Once you have read the records below, restate them word for word.

> THE DATA:
════════════════════

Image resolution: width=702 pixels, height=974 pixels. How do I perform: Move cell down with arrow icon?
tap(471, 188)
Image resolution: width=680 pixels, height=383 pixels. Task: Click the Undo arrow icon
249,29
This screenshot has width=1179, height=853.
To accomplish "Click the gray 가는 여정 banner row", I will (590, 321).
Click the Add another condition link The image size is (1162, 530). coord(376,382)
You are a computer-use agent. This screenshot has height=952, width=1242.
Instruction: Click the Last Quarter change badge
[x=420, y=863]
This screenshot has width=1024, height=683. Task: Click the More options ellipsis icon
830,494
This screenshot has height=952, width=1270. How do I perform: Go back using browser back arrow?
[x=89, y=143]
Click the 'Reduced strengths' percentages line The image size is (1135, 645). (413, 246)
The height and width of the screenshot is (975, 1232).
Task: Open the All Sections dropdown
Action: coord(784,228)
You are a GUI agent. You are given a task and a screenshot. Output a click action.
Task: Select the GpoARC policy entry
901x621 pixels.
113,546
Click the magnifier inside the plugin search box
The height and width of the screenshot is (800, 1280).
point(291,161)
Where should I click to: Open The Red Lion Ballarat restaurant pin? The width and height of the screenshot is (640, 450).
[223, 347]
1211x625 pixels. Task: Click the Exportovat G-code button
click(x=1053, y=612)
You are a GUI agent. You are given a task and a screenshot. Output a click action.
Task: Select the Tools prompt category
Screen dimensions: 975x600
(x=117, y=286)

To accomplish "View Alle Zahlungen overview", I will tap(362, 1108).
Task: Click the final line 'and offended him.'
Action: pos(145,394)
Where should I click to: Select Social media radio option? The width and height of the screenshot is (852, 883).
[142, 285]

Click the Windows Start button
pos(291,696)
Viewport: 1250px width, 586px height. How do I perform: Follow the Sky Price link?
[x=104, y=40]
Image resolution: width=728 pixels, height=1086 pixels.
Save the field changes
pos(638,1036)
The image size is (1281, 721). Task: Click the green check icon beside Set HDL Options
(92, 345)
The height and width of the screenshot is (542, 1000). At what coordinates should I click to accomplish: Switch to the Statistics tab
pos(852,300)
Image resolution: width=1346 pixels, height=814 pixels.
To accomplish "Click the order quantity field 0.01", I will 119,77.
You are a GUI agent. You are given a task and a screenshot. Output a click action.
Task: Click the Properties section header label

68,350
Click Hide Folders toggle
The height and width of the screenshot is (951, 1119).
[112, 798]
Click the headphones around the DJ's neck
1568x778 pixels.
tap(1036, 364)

════════════════════

> WRITTEN ANSWER:
Image resolution: width=702 pixels, height=974 pixels. How do I perform: Move cell down with arrow icon?
tap(471, 188)
Image resolution: width=680 pixels, height=383 pixels. Task: Click the Undo arrow icon
249,29
This screenshot has width=1179, height=853.
To accomplish "Click the gray 가는 여정 banner row", I will (590, 321).
Click the Add another condition link The image size is (1162, 530). coord(376,382)
You are a computer-use agent. This screenshot has height=952, width=1242.
Instruction: Click the Last Quarter change badge
[x=420, y=863]
This screenshot has width=1024, height=683. Task: Click the More options ellipsis icon
830,494
This screenshot has height=952, width=1270. How do I perform: Go back using browser back arrow?
[x=89, y=143]
Click the 'Reduced strengths' percentages line The image size is (1135, 645). (413, 246)
The height and width of the screenshot is (975, 1232).
Task: Open the All Sections dropdown
Action: coord(784,228)
You are a GUI agent. You are given a task and a screenshot. Output a click action.
Task: Select the GpoARC policy entry
901x621 pixels.
113,546
Click the magnifier inside the plugin search box
The height and width of the screenshot is (800, 1280).
point(291,161)
Where should I click to: Open The Red Lion Ballarat restaurant pin? The width and height of the screenshot is (640, 450).
[223, 347]
1211x625 pixels. Task: Click the Exportovat G-code button
click(x=1053, y=612)
You are a GUI agent. You are given a task and a screenshot. Output a click action.
Task: Select the Tools prompt category
Screen dimensions: 975x600
(x=117, y=286)

To accomplish "View Alle Zahlungen overview", I will tap(362, 1108).
Task: Click the final line 'and offended him.'
Action: pos(145,394)
Where should I click to: Select Social media radio option? The width and height of the screenshot is (852, 883).
[142, 285]

Click the Windows Start button
pos(291,696)
Viewport: 1250px width, 586px height. How do I perform: Follow the Sky Price link?
[x=104, y=40]
Image resolution: width=728 pixels, height=1086 pixels.
Save the field changes
pos(638,1036)
The image size is (1281, 721). Task: Click the green check icon beside Set HDL Options
(92, 345)
The height and width of the screenshot is (542, 1000). At what coordinates should I click to accomplish: Switch to the Statistics tab
pos(852,300)
Image resolution: width=1346 pixels, height=814 pixels.
To accomplish "Click the order quantity field 0.01", I will 119,77.
You are a GUI agent. You are given a task and a screenshot. Output a click action.
Task: Click the Properties section header label

68,350
Click Hide Folders toggle
The height and width of the screenshot is (951, 1119).
[112, 798]
Click the headphones around the DJ's neck
1568x778 pixels.
tap(1036, 364)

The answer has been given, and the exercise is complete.